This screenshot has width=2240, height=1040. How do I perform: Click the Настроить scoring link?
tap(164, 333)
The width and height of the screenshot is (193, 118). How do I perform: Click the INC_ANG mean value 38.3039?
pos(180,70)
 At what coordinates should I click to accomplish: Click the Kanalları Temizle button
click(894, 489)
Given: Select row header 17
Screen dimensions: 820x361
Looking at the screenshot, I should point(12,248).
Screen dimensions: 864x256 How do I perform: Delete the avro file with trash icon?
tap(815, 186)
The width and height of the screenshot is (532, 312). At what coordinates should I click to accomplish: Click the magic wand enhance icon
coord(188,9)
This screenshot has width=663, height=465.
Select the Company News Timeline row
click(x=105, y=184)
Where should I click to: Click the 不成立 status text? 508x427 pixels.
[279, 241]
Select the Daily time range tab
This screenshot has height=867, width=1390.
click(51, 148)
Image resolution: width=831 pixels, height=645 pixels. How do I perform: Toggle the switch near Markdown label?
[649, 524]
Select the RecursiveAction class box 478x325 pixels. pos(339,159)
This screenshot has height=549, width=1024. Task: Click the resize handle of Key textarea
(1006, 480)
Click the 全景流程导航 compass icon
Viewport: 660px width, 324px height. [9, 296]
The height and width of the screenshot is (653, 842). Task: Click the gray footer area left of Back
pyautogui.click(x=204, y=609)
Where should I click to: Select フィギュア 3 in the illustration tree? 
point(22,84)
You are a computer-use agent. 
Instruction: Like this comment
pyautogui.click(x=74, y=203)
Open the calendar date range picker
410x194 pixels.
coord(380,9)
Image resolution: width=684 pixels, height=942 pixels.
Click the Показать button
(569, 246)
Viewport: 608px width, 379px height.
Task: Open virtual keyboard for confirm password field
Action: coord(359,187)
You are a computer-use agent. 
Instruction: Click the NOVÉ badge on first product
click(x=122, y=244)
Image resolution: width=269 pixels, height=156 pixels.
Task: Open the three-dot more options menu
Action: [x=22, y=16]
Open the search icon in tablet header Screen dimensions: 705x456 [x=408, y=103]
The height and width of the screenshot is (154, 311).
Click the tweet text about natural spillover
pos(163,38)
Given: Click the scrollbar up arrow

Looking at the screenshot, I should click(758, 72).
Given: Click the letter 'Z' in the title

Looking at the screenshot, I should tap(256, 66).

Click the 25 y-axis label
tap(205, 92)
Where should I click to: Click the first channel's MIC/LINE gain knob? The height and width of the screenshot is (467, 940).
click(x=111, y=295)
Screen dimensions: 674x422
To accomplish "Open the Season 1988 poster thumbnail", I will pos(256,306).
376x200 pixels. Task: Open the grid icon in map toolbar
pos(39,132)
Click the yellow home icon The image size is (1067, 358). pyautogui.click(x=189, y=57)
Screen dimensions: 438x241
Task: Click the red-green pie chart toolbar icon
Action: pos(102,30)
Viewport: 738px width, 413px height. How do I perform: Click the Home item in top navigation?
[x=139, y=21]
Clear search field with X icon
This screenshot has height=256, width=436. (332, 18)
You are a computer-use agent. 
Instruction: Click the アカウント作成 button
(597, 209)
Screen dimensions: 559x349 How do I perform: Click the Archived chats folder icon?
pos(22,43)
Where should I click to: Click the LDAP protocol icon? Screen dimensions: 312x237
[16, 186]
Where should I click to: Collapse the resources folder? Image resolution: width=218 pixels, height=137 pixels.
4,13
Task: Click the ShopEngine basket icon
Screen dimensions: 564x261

══════════

● EXERCISE PROMPT: Give back each record above exactly as written.

● WRITTEN SOLUTION:
This screenshot has width=2240, height=1040. How do I perform: Click the Настроить scoring link?
tap(164, 333)
The width and height of the screenshot is (193, 118). How do I perform: Click the INC_ANG mean value 38.3039?
pos(180,70)
 At what coordinates should I click to accomplish: Click the Kanalları Temizle button
click(894, 489)
Given: Select row header 17
Screen dimensions: 820x361
Looking at the screenshot, I should point(12,248).
Screen dimensions: 864x256 How do I perform: Delete the avro file with trash icon?
tap(815, 186)
The width and height of the screenshot is (532, 312). At what coordinates should I click to accomplish: Click the magic wand enhance icon
coord(188,9)
This screenshot has width=663, height=465.
Select the Company News Timeline row
click(x=105, y=184)
Where should I click to: Click the 不成立 status text? 508x427 pixels.
[279, 241]
Select the Daily time range tab
This screenshot has height=867, width=1390.
click(51, 148)
Image resolution: width=831 pixels, height=645 pixels. How do I perform: Toggle the switch near Markdown label?
[649, 524]
Select the RecursiveAction class box 478x325 pixels. pos(339,159)
This screenshot has height=549, width=1024. Task: Click the resize handle of Key textarea
(1006, 480)
Click the 全景流程导航 compass icon
Viewport: 660px width, 324px height. [9, 296]
The height and width of the screenshot is (653, 842). Task: Click the gray footer area left of Back
pyautogui.click(x=204, y=609)
Where should I click to: Select フィギュア 3 in the illustration tree? 
point(22,84)
You are a computer-use agent. 
Instruction: Like this comment
pyautogui.click(x=74, y=203)
Open the calendar date range picker
410x194 pixels.
coord(380,9)
Image resolution: width=684 pixels, height=942 pixels.
Click the Показать button
(569, 246)
Viewport: 608px width, 379px height.
Task: Open virtual keyboard for confirm password field
Action: coord(359,187)
You are a computer-use agent. 
Instruction: Click the NOVÉ badge on first product
click(x=122, y=244)
Image resolution: width=269 pixels, height=156 pixels.
Task: Open the three-dot more options menu
Action: [x=22, y=16]
Open the search icon in tablet header Screen dimensions: 705x456 [x=408, y=103]
The height and width of the screenshot is (154, 311).
Click the tweet text about natural spillover
pos(163,38)
Given: Click the scrollbar up arrow

Looking at the screenshot, I should click(758, 72).
Given: Click the letter 'Z' in the title

Looking at the screenshot, I should tap(256, 66).

Click the 25 y-axis label
tap(205, 92)
Where should I click to: Click the first channel's MIC/LINE gain knob? The height and width of the screenshot is (467, 940).
click(x=111, y=295)
Screen dimensions: 674x422
To accomplish "Open the Season 1988 poster thumbnail", I will pos(256,306).
376x200 pixels. Task: Open the grid icon in map toolbar
pos(39,132)
Click the yellow home icon The image size is (1067, 358). pyautogui.click(x=189, y=57)
Screen dimensions: 438x241
Task: Click the red-green pie chart toolbar icon
Action: pos(102,30)
Viewport: 738px width, 413px height. How do I perform: Click the Home item in top navigation?
[x=139, y=21]
Clear search field with X icon
This screenshot has height=256, width=436. (332, 18)
You are a computer-use agent. 
Instruction: Click the アカウント作成 button
(597, 209)
Screen dimensions: 559x349 How do I perform: Click the Archived chats folder icon?
pos(22,43)
Where should I click to: Click the LDAP protocol icon? Screen dimensions: 312x237
[16, 186]
Where should I click to: Collapse the resources folder? Image resolution: width=218 pixels, height=137 pixels.
4,13
Task: Click the ShopEngine basket icon
Screen dimensions: 564x261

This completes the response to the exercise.